Integrated education bridges literacy, numeracy and digital skills across Irish classrooms

Multi-Cultural Group Of Secondary Or High School Students At Computers In IT Class With Male Teacher
Multi-Cultural Group Of Secondary Or High School Students At Computers In IT Class With Male Teacher
iStock / Getty Images Plus / monkeybusinessimages

Norma Foley TD

Minister for Education

Our new literacy, numeracy and digital literacy strategy must help all our youth, starting with our infants and going right up to teenagers in post-primary school.


There are many opportunities to integrate the teaching of numeracy, literacy and digital skills in the classroom. For example, to introduce a mathematical element into the teaching of a Seamus Heaney poem, you could ask students to calculate his age in 1964, when he wrote ‘Digging,’ given that he was born in 1939.

Integrating numeracy and digital skills across subjects

If you wanted to add in some digital skills, you could ask them to research the name of Mossbawn, the farm in Derry, where he watched his father digging. There is a rich opportunity to marry numeracy, literacy and digital skills. Teachers are very skilled and talented in doing it in their own subject areas.
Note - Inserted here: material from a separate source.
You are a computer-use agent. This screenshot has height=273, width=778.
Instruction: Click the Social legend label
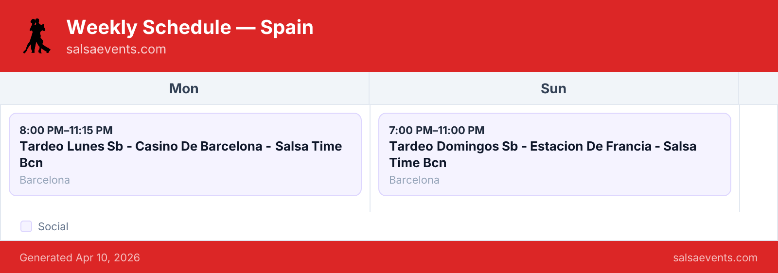pyautogui.click(x=53, y=226)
They know the value of not teaching in isolation.

Under the strategy, we will improve financial and digital literacy among student.
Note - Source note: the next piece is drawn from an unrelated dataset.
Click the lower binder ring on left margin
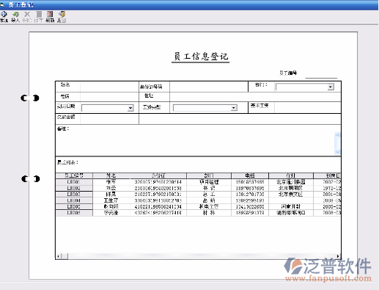Image resolution: width=379 pixels, height=290 pixels. tap(31, 179)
Collective action for student success

Ireland’s new Literacy, Numeracy and Digital Literacy Strategy 2024–2033 empowers us to do more in this space. It is all about the power of the collective — everybody working together: teachers and school leaders, learners, parents and community members.

It will equip learners with the essential tools they need to thrive in an increasingly complex and interconnected world. Some actions that will be implemented under the strategy include running programmes through the Education Support Centres to help parents develop and promote reading and numeracy skills with their children.
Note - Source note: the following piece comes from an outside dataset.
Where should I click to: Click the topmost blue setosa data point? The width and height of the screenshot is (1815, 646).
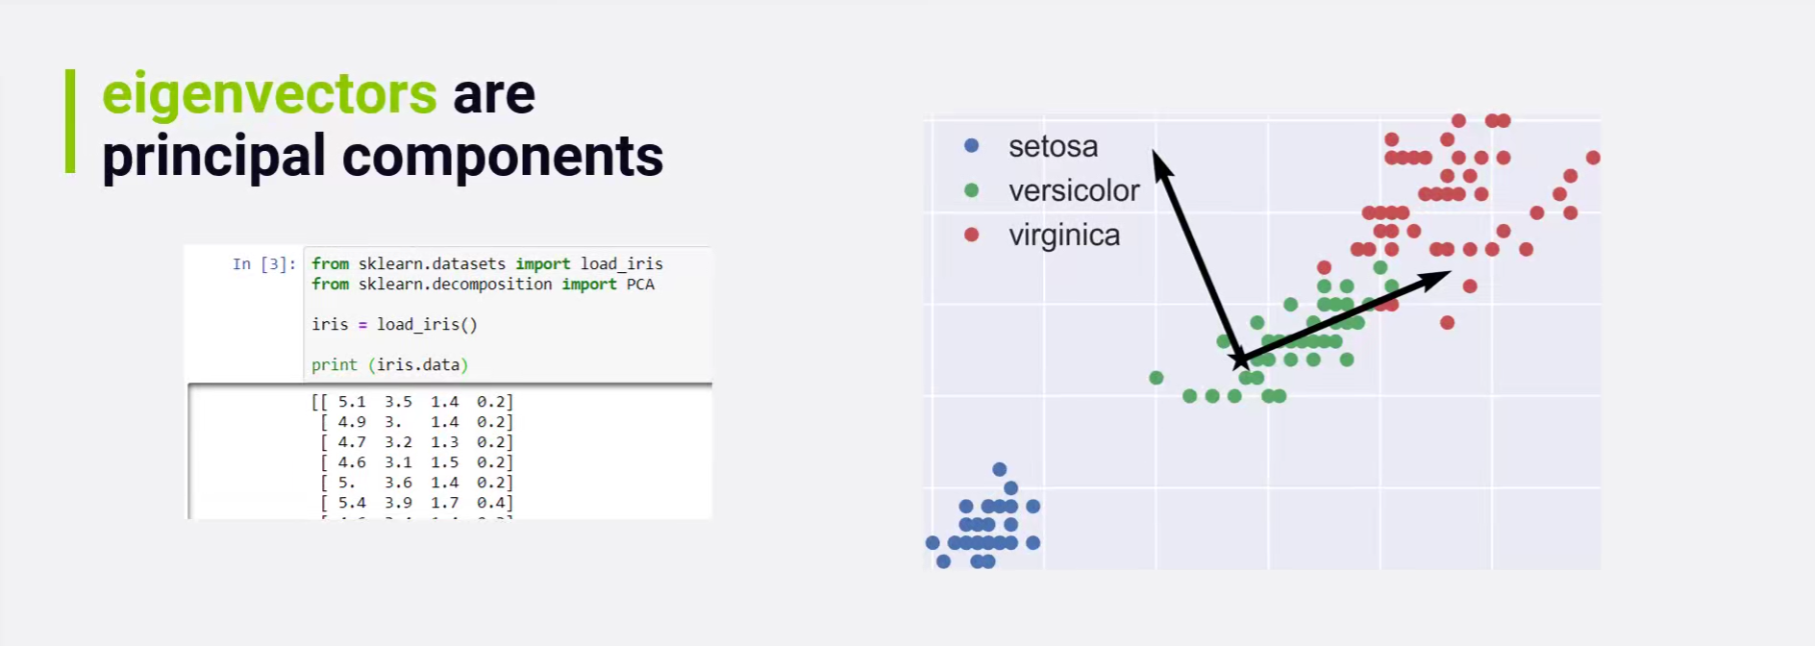tap(1000, 469)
It will support the wider rollout of the Science Technology Engineering and Mathematics (STEM) Passport for Inclusion project, which recognises the experiences of girls from DEIS schools as they achieve micro-credentials in STEM.

Improving literacy and inclusion

Under the strategy, we will improve financial and digital literacy among students to guard them against the threat of online fraud and exploitation. Another important action under this strategy is developing a curriculum for Irish Sign Language at primary and post-primary levels to support its learning.

By working together, we can realise the vision of the strategy that ‘every learner develops the necessary literacy, numeracy and digital literacy skills to thrive and flourish as an individual; to engage and contribute fully as an ethical, active member of society; and to live a satisfying and rewarding life.’